* TASK OBJECTIVE: Copy the material below word for word, from its first line down through the line containing "Looking at the", including both ends and leaving out the pictures.

- - -

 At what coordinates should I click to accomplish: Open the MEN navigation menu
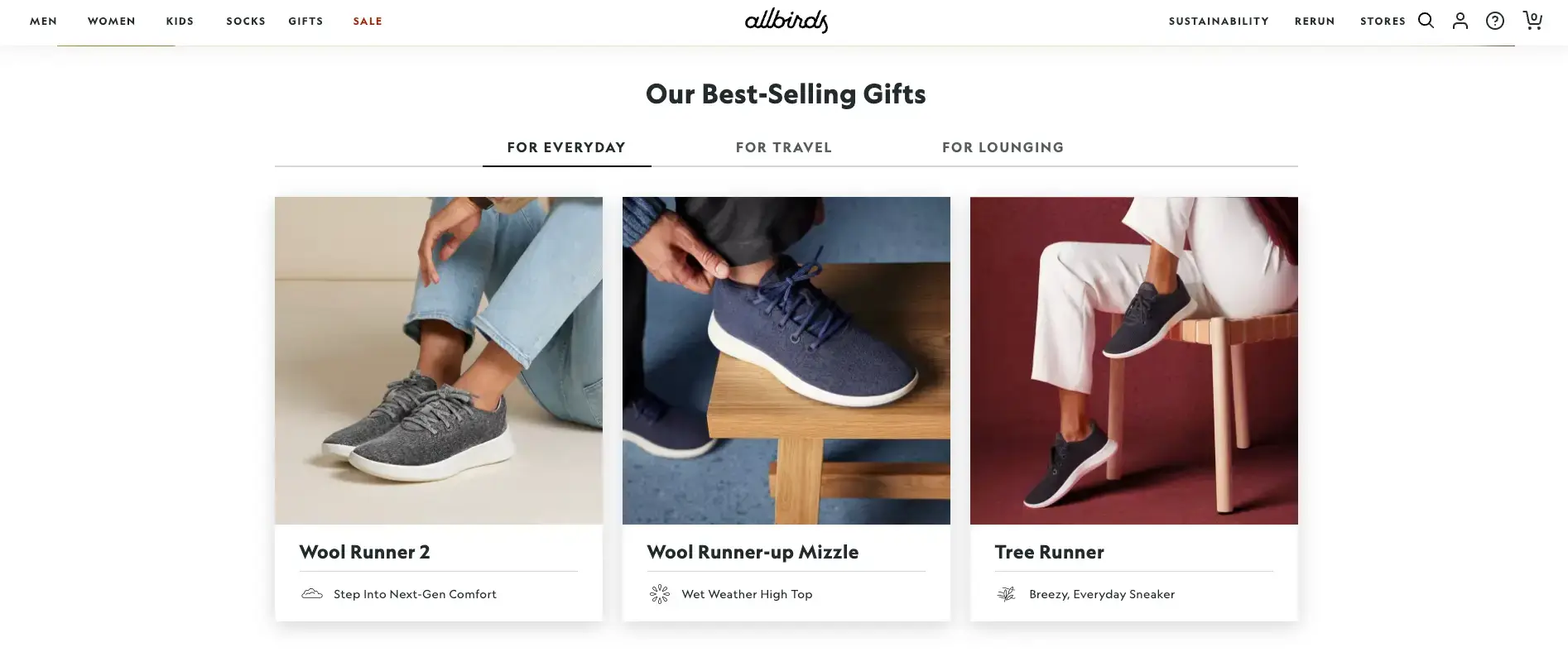[43, 21]
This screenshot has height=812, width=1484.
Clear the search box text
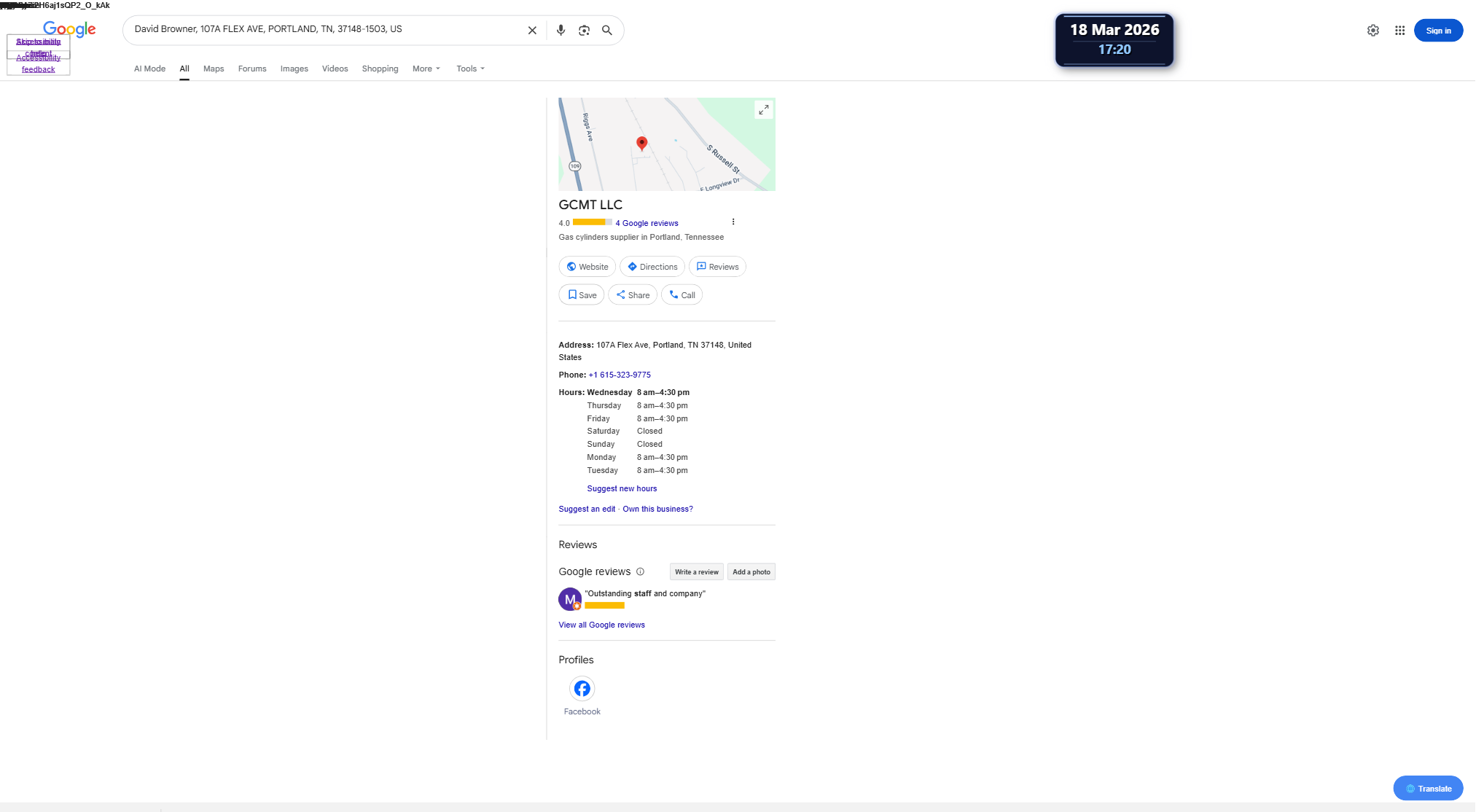point(532,31)
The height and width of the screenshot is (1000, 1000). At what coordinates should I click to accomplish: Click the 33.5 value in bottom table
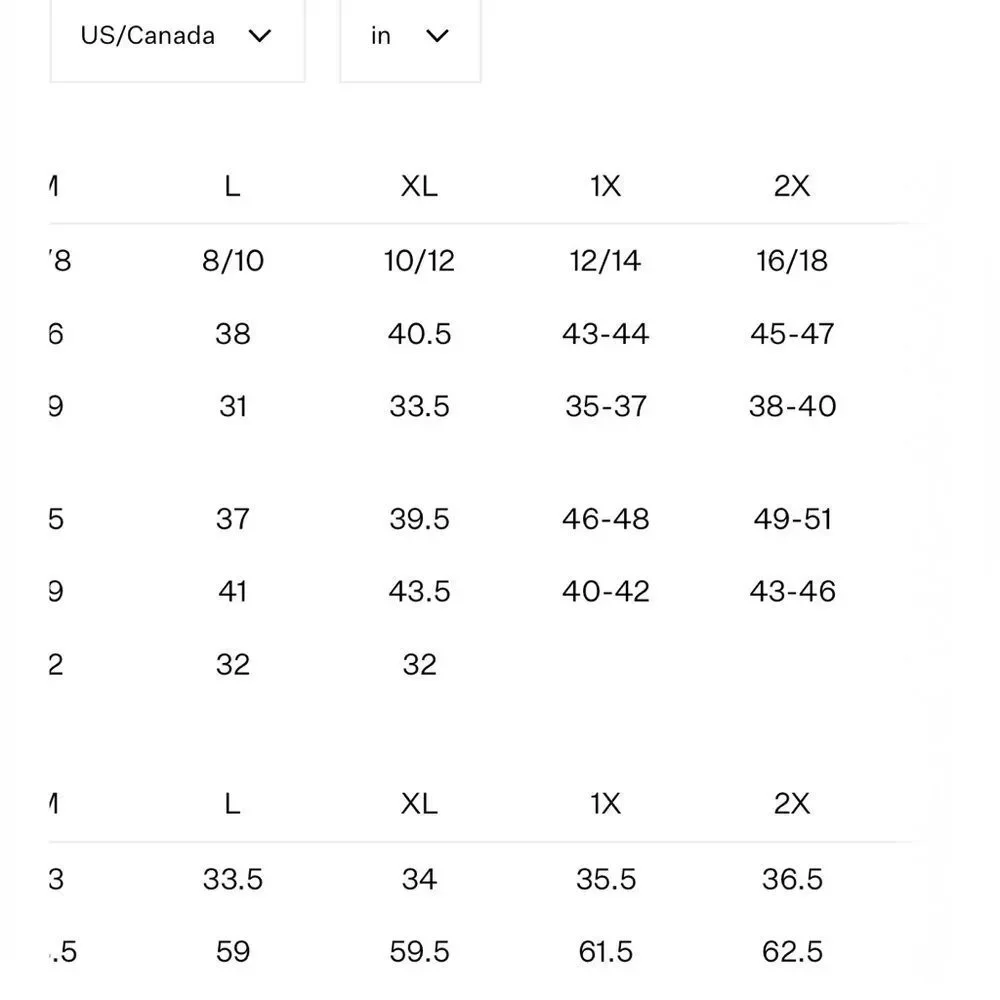click(x=233, y=879)
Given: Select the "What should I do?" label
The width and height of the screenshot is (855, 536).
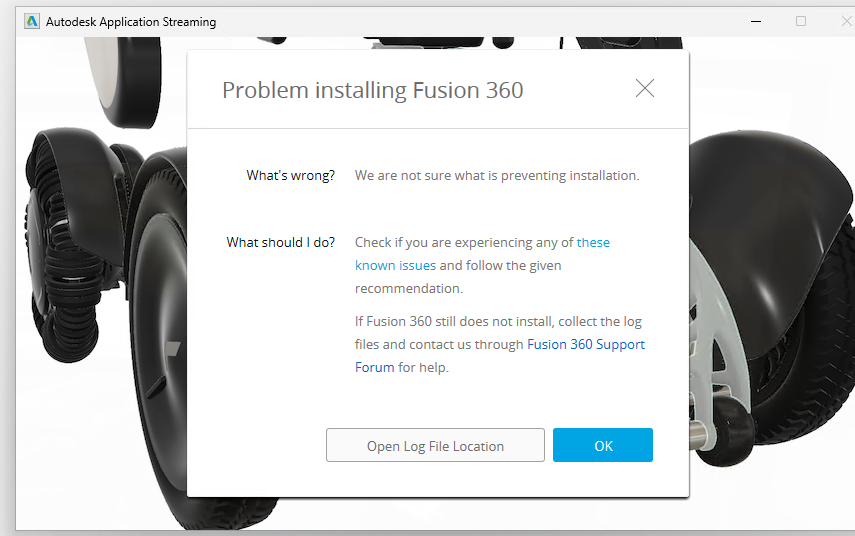Looking at the screenshot, I should [281, 242].
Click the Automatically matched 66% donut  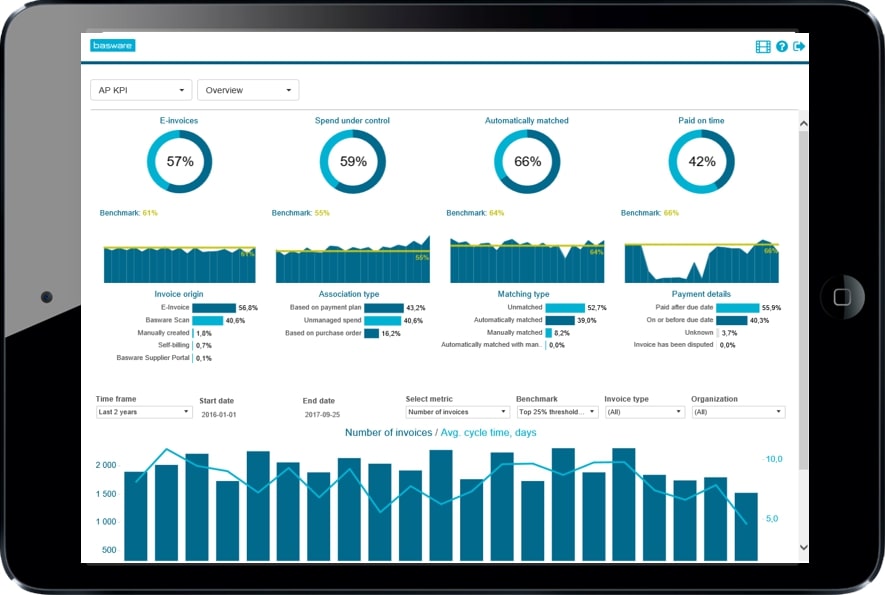pos(527,161)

- - -

* THE SOLUTION:
 At what coordinates should I click to accomplish: Open the MEN navigation menu
[43, 21]
This screenshot has height=812, width=1484.
Clear the search box text
point(532,31)
The height and width of the screenshot is (1000, 1000). At what coordinates should I click to accomplish: Click the 33.5 value in bottom table
click(x=233, y=879)
Given: Select the "What should I do?" label
The width and height of the screenshot is (855, 536).
Looking at the screenshot, I should [281, 242].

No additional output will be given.